To solve the issue, Arctic UAV brings along portable generators and power packs to the field. Ejesiak and his team also do their most to limit the gear’s exposure time to the freezing cold by rigging up heating systems.
The pilots who operate the drones are also local hunters and fishermen, accustomed to traveling hundreds of kilometers in harsh conditions.
“To do this, you need guys who are expert outdoors people, who understand the dangers of being in a remote place,” says Ejesiak, who adds that his team also carry licensed firearms in case they meet polar bears.
“The fact that we’re based in the middle of nowhere in the Arctic, doing world class stuff—I think that really speaks to the expertise that we have. We’re doing stuff that everybody else wants to do. That’s the magic mix.”
Nonstop innovation
Over the last two years, Arctic UAV has also expanded into underwater imaging for a research project by Fisheries and Oceans Canada. They bought a small boat and a new underwater robot that could explore deep waters. The new remotely operated underwater vehicle (ROV) could descend down to 305 meters in frigid waters.
Arctic UAV works with these robot manufacturers and offers them cold weather testing.
“Those types of partnerships are win-win for both companies. We get to try stuff with cool new tech, and they’re able to say that their equipment works in rugged Arctic waters,” Ejesiak explains.
Other surveyance projects include mapping a small harbour site for Pond Inlet (also known as Mittimatalik) a community located on northern Baffin Island in Nunavut.
Their maps captured the differences in height between two points. Using this data, the mapping software could estimate the material volume in a site. In other words, the map could estimate how much dirt and rocks there were to dig up before building began.
Arctic UAV also use field cameras rigged up with solar panels that take images at regular intervals. Ejesiak and his team control these systems from an old passenger bus they converted into a command centre.
Ejesiak is eager to keep tinkering and innovating with technology. He recently bought 3D printers to make full-colour models of their surveyed areas.
“We don’t want to be the best Indigenous drone company.

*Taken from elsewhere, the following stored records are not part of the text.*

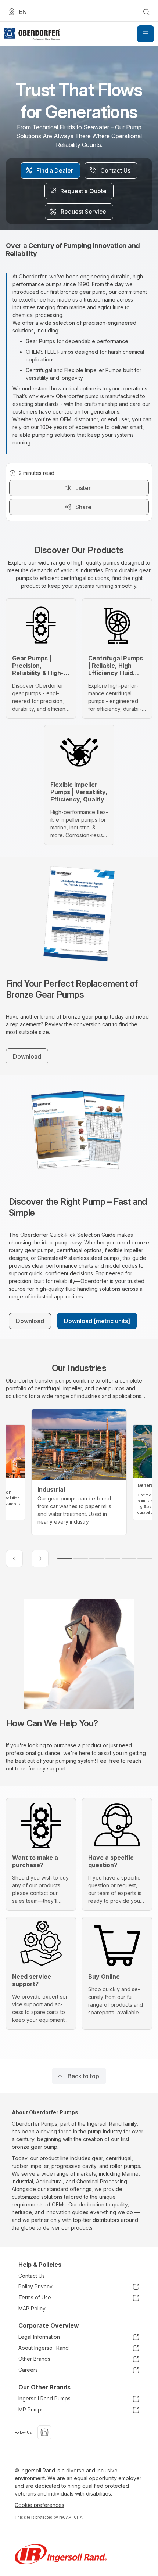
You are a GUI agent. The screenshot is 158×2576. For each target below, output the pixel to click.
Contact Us (31, 2276)
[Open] (145, 33)
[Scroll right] (40, 1558)
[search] (146, 11)
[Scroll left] (14, 1558)
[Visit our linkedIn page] (44, 2432)
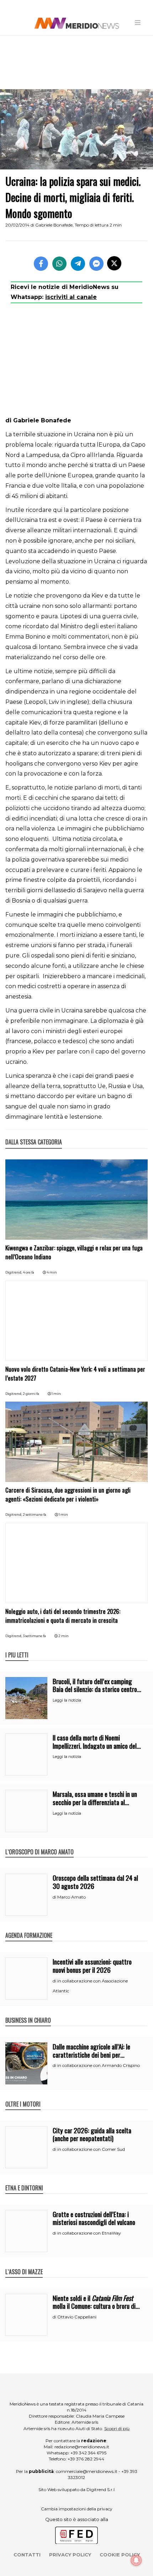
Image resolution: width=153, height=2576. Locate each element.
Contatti (27, 2554)
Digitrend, (14, 1272)
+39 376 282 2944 (86, 2458)
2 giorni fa (31, 1394)
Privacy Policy (70, 2554)
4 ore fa (28, 1272)
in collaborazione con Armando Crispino (98, 2065)
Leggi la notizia (67, 1700)
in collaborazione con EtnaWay (89, 2233)
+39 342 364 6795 (88, 2452)
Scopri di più (117, 2428)
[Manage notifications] (136, 2560)
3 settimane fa (34, 1636)
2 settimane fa (34, 1514)
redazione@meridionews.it (81, 2446)
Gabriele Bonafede (54, 225)
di (55, 1897)
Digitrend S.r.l (100, 2489)
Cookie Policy (120, 2554)
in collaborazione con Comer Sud (91, 2149)
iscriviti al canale (71, 297)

We want to be the best drone company,” says Ejesiak.
“Tomorrow a competitor might show up and we have to be that much better. We need to have local trained folks, who understand our customers’ needs, delivering in extreme conditions.”
Looking to the future
Working with drones isn’t always smooth sailing. Factoring in the travel time and the tech issues, mistakes can be costly and frustrating. Ejesiak and his pilots have witnessed some spectacular crashes, though luckily never near people.
“We could easily drop $20,000 on a task that doesn’t work. That’s the cost of doing business for us. But that’s what we need to stay on top,” says Ejesiak.

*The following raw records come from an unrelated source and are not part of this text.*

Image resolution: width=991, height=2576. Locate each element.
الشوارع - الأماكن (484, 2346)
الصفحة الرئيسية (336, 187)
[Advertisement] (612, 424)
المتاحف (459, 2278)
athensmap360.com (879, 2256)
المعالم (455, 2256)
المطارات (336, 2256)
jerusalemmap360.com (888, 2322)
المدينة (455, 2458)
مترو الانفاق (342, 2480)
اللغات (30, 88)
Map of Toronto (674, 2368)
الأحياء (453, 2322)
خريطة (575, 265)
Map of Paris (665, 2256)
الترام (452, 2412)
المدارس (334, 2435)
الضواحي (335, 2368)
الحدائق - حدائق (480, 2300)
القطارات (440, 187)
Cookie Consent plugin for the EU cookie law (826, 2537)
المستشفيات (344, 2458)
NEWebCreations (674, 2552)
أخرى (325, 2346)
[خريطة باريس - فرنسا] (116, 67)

Ejesiak also says that the financing from BDC changed the nature of his business by enabling them to have the cash flow to manage large projects.
“As a small business, you don’t want to run out of money. And when unexpected things happen, it’s really helpful for us to have capital. To be able to hire charter airplanes and to pay people and survive crashes and equipment crashes—it would have been impossible to do without support from BDC.”
Ejesiak believes the days of “fly-in folks”, or people coming north to just do work and leave, are over. Arctic UAV is a proudly local business.
“We want to use smaller systems that we can deploy in communities. We want to train local folks to fly those systems. We want quick deployment and instant imaging, and we want to create beautiful still image and videos that we can share with our communities.”